The statement has oft been made
and published that the clergy, especially the Catholic clergy and Sisters of
Charity, were frequent and almost constant visitors of Southern prisons, doing
all in their power for the temporal as well as the spiritual welfare of the
prisoner, but during my imprisonment neither Catholic or Protestant clergyman,
or Sister of Charity ever darkened the gate. The hearts of the clergymen of the
South in those days were too full of treason to leave any room for the Gospel of
Christ.
The cooking establishment for the
prison was situated just outside of the pen, on the bank of the James River, and
20 or 25 rods above it, at the other corner of the pen, and out over the river a
few feet, were situated the prison sinks. The water supply for cooking purposes
was drawn from the river, and of the relative situation of our kitchen and the
sinks I have no further statement to make, except that the statement of their
relative positions is true.
The quality of our food was not
first-rate, but fair - at least it was our fare. On this question of the fare of
prisoners generally in the South, the effort has been made of late years, both
in the South and in the North, to show that prisoners were treated as well as it
was possible to treat them, and that any starvation of prisoners that may have
occurred was unintentional and all owing to the fact that a state of
destitution, akin to famine, existed all over the Southern country. Not long
since an article headed “Libby Prison” went the rounds of the Northern papers,
being first published in the Cincinnati Enquirer. I give the article here in
full as published:
“LIBBY PRISON.
“Talk with Capt.
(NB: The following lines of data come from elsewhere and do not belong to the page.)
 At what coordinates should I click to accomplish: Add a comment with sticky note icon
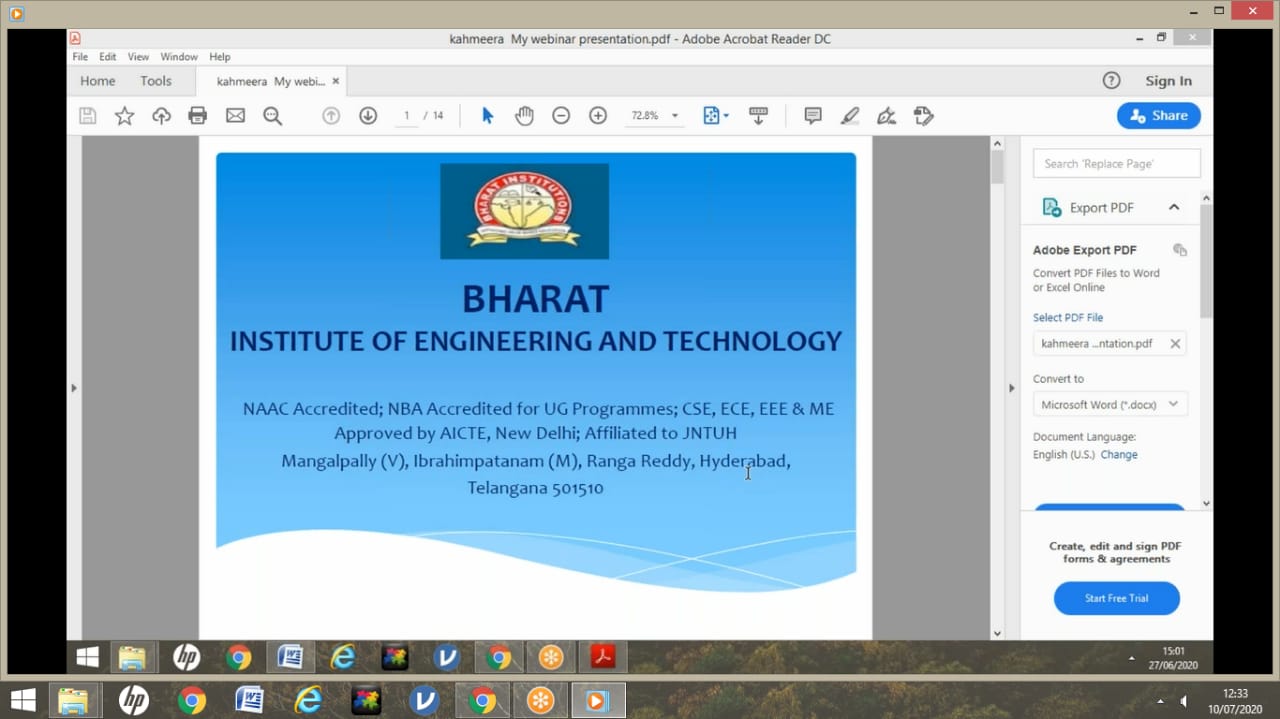[x=813, y=116]
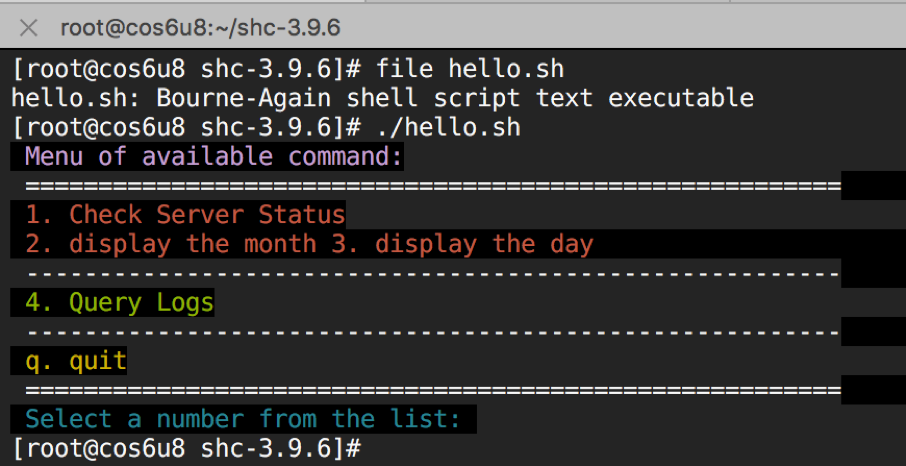
Task: Click the './hello.sh' command text
Action: tap(448, 127)
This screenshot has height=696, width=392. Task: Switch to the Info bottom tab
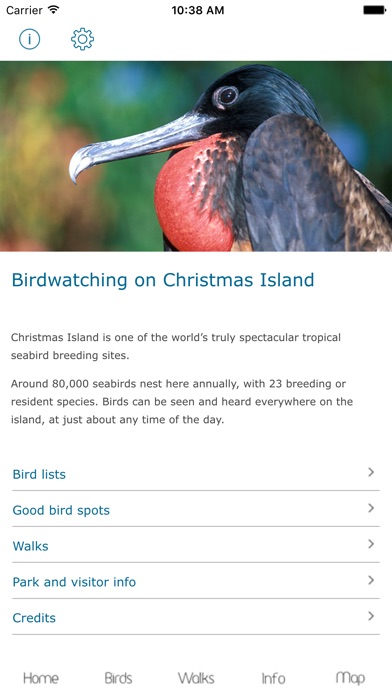coord(273,678)
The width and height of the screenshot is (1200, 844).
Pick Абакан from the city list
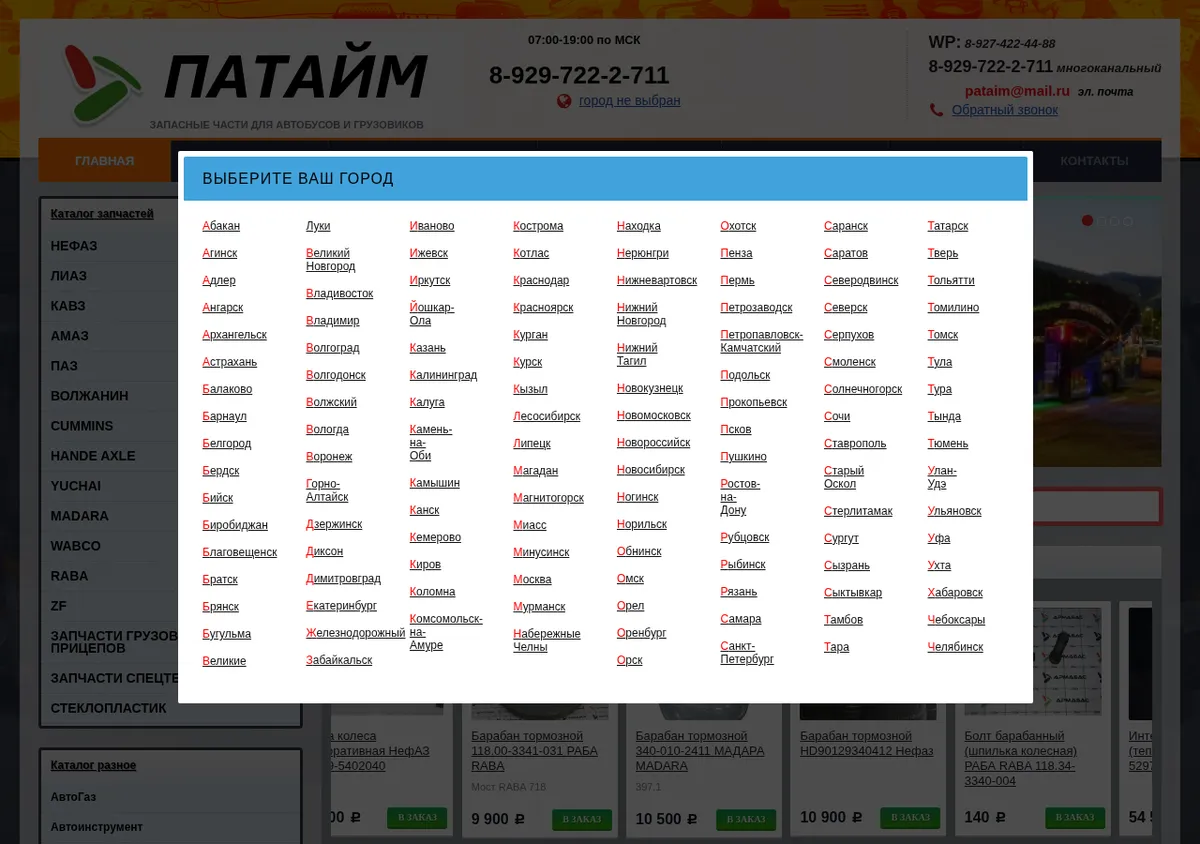(221, 226)
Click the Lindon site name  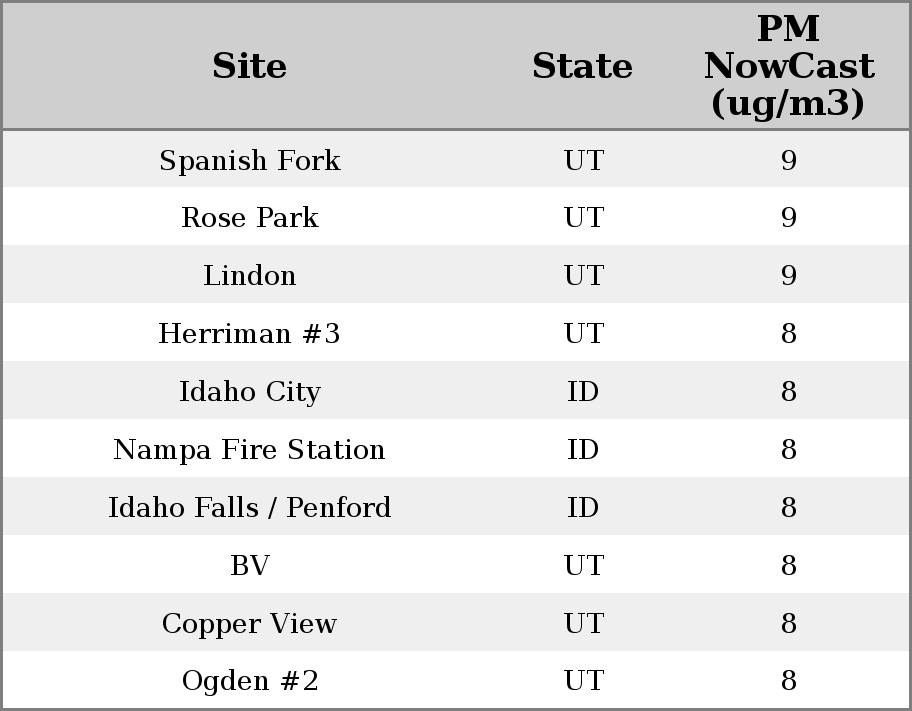click(x=249, y=276)
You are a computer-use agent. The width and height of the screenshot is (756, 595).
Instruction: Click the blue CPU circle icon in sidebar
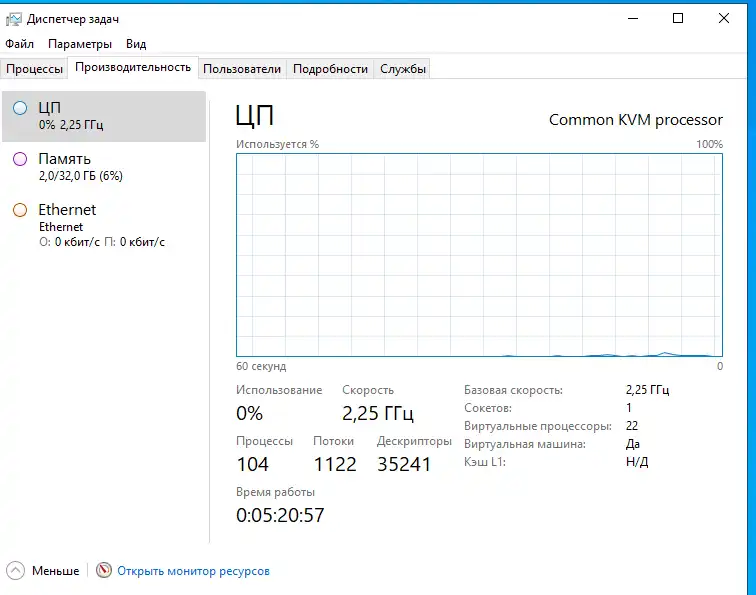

Jack Warner, Commissary of That Notorious Place.
“Captain Jackson Warner,
Quartermaster and Commissary of Libby Prison during the war, was in the city
during the past week and left for his home in Illinois last night. Capt. Warner
is now enfeebled by age. He has nearly reached the 73d mile-post, but his mind
is as clear and as bright as ever. The old gentleman was a conspicuous figure in
Richmond during the most exciting period of the rebellion. It is difficult to
engage him in conversation about the prison, but when once started he talks
freely and relates many interesting incidents which hundreds of Union prisoners
will remember. From letters in his possession it is evident that Capt. Warner
was as humane and considerate to unfortunate prisoners as circumstances would
permit. He made scores of friends by his kindness, and is in regular
correspondence with several army officers who boarded with him during the late
unpleasantness. ‘I was Commissary and Quartermaster at Libby Prison from 1861 to
1864,’ he said, when requested to give some of his reminiscences to the
Enquirer. ‘It was not a pleasant duty, but I have the consciousness of feeling
that I never treated any man harshly or cruelly. When we had good provisions the
prisoners got them. Sometimes they fared better than the men in the confederate
army. I have seen Lee’s soldiers pick up and eat crusts of bread thrown out by
the prisoners.’”
That last sentence shows Capt.
Jackson Warner to be unworthy of belief. I did not make the gentleman’s
acquaintance while in Richmond, and possibly his heart was full of the milk of
human kindness, but when he deliberately states that he has “seen Lee’s soldiers
pick up and eat crusts of bread thrown out by the prisoners,” he states what he
knows, and what every prisoner who was ever in a Southern prison knows, to be
false. Never a crust no a crumb, nor anything that could possible be eaten by an
Eskimo dog was thrown out by the prisoner. Starving men do not throw away crusts
of bread, and the fact, which is a matter of history, that out of 94,072 Federal
prisoner who passed through or into those horrible slaughter pens, 50,000, or 53
percent of them, died; while out of the 227,580 Confederate prisoners held by
the United States during the same period, only 30,152, or 13 1/3 per cent.,
died, is proof positive that 37,50 deaths were the direct result of exposure and
starvation; and in the face of such facts to talk of prisoners throwing away
crusts of bread.
The idea that there was a state
of famine or anything approaching it in the South, or that Lee’s soldiers were
starving, is preposterous. There were at times, owing to lack of transportation
facilities, a scarcity of provisions in Lee’s army, and in every army, for that
matter. I have seen hardtack worth a dollar apiece in greenbacks, and none to be
had at that price, in the Army of the Potomac, where it is generally supposed we
lived on softbread and butter when we were short of short-cake and honey; but
that fact does not prove a scarcity of provisions in the North. In the South,
provisions of the substantial kind used in an army, such as they produced in the
South - beef, pork, cornmeal, rice, beans and vegetable - were just as abundant.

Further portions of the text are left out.